[Saved data entries]
"""
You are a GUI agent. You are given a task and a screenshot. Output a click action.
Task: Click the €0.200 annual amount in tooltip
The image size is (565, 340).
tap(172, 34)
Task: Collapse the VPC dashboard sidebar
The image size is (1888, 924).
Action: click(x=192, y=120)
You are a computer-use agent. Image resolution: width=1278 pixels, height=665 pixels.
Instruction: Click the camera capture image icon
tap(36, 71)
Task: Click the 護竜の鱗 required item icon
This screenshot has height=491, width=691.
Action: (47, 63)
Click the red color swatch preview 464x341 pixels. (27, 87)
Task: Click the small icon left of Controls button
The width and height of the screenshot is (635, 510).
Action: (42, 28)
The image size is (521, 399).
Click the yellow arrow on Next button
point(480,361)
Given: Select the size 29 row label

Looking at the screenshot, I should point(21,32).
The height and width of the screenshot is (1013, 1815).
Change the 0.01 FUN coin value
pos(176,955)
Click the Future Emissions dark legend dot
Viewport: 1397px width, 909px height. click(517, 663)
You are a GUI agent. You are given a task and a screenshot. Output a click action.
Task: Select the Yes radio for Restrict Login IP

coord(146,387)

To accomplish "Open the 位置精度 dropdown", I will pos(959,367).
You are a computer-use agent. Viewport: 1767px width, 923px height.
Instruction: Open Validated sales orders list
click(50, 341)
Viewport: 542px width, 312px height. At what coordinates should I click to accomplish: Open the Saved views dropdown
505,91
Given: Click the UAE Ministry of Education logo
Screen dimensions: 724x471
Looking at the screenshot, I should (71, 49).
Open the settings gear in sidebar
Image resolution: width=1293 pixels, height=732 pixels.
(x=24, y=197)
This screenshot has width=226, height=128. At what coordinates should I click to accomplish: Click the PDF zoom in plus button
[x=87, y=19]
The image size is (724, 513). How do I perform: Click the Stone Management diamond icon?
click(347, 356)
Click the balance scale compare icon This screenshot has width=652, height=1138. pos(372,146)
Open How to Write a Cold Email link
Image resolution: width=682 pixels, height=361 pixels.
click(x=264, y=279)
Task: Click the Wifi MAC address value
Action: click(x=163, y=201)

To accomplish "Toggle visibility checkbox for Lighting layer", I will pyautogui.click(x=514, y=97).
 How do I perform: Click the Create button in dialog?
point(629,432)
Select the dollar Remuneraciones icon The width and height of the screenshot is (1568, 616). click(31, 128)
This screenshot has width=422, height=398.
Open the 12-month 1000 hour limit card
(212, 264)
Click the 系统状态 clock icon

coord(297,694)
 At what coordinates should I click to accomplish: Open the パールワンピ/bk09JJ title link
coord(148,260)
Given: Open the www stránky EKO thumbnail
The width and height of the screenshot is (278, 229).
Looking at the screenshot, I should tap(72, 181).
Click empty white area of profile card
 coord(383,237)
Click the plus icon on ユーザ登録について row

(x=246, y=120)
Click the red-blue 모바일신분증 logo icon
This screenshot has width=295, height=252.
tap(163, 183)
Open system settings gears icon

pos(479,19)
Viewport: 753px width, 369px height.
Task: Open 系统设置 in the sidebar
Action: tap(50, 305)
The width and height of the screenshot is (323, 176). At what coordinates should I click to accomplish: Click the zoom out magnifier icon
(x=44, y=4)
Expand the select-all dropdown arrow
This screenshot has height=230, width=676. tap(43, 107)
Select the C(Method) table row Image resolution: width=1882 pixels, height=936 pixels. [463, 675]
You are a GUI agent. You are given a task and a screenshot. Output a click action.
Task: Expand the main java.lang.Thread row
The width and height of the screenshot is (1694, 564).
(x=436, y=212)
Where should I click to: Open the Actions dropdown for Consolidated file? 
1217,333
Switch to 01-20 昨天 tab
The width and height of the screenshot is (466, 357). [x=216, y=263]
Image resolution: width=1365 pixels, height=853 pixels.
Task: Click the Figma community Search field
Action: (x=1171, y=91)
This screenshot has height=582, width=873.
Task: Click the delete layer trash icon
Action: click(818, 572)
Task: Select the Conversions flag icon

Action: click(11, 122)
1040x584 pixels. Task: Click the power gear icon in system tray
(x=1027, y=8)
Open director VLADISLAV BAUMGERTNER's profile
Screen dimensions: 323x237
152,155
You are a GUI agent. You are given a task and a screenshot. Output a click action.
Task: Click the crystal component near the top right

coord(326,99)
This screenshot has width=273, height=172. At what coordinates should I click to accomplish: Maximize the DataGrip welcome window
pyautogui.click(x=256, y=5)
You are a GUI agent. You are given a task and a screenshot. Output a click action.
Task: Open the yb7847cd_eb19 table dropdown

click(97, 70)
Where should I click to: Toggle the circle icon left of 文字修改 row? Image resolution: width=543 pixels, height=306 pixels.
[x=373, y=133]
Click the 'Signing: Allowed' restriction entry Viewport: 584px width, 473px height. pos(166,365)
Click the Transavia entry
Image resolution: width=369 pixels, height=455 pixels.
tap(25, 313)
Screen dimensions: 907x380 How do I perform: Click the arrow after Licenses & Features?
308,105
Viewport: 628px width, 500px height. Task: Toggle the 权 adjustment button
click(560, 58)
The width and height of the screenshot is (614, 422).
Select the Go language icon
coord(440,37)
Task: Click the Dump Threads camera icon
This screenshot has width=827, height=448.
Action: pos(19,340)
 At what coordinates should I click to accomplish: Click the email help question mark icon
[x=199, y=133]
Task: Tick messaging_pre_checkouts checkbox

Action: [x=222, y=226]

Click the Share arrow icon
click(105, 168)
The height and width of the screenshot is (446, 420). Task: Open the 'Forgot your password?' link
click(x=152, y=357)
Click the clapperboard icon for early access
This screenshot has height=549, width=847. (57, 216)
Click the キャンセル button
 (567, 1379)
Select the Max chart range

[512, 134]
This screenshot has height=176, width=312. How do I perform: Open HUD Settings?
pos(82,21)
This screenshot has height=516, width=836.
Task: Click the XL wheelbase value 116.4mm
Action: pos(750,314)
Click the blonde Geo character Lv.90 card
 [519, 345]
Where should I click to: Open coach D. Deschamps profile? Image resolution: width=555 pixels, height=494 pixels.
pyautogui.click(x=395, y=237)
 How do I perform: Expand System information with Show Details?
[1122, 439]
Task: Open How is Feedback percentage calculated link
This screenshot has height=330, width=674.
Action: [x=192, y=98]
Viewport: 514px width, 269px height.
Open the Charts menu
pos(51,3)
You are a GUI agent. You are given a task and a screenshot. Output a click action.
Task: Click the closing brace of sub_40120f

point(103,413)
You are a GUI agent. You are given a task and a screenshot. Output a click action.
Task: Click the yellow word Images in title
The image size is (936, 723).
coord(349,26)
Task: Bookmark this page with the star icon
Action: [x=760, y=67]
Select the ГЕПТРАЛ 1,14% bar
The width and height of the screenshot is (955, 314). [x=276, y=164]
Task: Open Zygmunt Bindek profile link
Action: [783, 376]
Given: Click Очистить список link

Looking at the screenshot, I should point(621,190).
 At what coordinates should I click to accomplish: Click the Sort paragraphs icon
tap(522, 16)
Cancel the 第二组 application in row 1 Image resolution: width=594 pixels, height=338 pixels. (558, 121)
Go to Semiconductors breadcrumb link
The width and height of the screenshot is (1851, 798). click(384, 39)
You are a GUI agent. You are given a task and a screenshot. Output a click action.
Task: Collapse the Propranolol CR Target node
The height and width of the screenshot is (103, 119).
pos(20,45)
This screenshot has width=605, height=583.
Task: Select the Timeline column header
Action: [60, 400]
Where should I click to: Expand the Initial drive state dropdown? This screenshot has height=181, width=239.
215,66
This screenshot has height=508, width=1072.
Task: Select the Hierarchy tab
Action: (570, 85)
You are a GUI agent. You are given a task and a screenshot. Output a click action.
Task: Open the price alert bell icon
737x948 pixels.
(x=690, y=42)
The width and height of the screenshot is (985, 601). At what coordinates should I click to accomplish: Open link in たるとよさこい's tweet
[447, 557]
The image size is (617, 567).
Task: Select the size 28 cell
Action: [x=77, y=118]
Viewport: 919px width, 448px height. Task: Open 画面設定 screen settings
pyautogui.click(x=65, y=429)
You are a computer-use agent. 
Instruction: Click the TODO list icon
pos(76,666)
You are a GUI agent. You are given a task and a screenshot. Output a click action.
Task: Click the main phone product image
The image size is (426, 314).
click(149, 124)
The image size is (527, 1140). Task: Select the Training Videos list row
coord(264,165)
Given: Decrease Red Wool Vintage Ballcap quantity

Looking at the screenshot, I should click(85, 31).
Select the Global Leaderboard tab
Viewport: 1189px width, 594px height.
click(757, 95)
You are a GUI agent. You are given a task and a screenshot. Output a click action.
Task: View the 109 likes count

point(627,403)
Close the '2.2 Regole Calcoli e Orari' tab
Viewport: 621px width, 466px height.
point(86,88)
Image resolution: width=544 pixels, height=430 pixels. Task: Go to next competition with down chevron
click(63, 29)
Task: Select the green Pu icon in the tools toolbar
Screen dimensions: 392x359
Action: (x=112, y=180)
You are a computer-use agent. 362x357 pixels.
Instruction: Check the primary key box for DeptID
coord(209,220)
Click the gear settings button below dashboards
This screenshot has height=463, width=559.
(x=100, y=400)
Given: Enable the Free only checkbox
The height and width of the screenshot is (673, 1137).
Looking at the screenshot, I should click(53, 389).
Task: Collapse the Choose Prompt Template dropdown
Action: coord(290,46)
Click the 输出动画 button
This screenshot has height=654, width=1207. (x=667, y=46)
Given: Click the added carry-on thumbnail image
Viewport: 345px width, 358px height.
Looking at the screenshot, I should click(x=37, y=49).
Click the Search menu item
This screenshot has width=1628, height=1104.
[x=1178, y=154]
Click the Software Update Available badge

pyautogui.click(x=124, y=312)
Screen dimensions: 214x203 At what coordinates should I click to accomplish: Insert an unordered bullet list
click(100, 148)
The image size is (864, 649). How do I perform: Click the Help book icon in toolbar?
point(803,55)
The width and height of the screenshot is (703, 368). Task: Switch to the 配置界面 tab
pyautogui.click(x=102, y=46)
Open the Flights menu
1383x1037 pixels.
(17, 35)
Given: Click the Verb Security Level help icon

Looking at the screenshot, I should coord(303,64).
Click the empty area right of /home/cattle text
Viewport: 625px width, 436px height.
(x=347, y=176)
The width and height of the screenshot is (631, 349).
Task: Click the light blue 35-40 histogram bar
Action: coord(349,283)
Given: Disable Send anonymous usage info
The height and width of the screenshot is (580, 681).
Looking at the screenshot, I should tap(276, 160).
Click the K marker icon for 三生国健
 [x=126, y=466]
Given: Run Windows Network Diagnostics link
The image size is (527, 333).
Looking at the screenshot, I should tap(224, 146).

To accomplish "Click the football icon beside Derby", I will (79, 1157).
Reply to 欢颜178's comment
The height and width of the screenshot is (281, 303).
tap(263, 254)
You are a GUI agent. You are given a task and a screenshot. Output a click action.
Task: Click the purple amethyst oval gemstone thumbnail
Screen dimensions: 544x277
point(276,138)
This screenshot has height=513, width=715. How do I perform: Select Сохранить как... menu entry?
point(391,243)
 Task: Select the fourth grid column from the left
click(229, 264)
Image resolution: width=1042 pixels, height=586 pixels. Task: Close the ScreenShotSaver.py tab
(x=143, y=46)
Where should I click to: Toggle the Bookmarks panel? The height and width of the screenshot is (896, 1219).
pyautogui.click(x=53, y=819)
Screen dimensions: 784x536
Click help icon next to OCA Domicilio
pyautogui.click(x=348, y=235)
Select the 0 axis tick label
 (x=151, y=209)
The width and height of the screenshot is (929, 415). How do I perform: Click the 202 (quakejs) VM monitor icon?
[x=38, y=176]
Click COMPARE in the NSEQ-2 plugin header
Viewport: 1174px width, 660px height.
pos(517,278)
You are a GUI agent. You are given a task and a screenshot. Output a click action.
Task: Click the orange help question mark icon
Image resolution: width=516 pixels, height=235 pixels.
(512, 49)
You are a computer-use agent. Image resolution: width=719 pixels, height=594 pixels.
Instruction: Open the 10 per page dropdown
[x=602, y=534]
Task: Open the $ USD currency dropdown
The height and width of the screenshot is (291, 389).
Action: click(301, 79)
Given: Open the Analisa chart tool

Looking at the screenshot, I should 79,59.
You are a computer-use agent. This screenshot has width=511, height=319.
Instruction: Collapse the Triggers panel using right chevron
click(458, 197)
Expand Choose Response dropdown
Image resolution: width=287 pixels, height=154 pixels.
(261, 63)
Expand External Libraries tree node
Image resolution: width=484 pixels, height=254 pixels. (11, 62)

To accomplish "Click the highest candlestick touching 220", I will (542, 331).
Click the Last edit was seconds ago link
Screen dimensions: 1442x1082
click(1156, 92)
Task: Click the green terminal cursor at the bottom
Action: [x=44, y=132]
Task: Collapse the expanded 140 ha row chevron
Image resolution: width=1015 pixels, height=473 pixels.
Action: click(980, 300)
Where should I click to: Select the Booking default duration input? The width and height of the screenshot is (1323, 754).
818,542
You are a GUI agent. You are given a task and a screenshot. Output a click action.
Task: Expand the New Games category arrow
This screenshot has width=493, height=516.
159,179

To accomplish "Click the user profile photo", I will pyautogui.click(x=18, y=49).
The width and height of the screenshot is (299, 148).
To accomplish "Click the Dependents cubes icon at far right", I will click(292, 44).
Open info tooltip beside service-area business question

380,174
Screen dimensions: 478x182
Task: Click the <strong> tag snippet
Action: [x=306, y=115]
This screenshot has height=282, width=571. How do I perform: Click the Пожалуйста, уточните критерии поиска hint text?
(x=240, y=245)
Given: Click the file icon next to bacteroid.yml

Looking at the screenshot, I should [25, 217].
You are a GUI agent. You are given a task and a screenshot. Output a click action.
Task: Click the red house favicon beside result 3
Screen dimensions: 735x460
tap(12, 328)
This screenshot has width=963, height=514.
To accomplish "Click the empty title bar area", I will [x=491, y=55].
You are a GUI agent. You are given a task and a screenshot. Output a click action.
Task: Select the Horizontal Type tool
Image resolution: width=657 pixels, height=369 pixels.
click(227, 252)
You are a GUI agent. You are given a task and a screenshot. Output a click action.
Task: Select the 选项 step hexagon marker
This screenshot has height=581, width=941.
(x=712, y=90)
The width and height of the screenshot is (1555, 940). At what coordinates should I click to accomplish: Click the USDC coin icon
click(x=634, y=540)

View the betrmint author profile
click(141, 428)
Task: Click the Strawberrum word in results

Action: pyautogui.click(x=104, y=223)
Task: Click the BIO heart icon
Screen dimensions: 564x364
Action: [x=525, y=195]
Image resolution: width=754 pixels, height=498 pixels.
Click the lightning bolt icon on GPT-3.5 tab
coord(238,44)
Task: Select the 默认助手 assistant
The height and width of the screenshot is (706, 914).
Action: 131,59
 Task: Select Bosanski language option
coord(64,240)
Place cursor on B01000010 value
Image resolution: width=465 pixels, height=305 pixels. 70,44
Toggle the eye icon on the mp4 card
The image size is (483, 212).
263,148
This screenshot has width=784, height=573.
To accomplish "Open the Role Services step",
"""
> [REQUIRED WORK]
Search the data above for the string "main" and return every line that has it.

> [EXERCISE ANSWER]
Task: Expand the main java.lang.Thread row
Task: Click the main phone product image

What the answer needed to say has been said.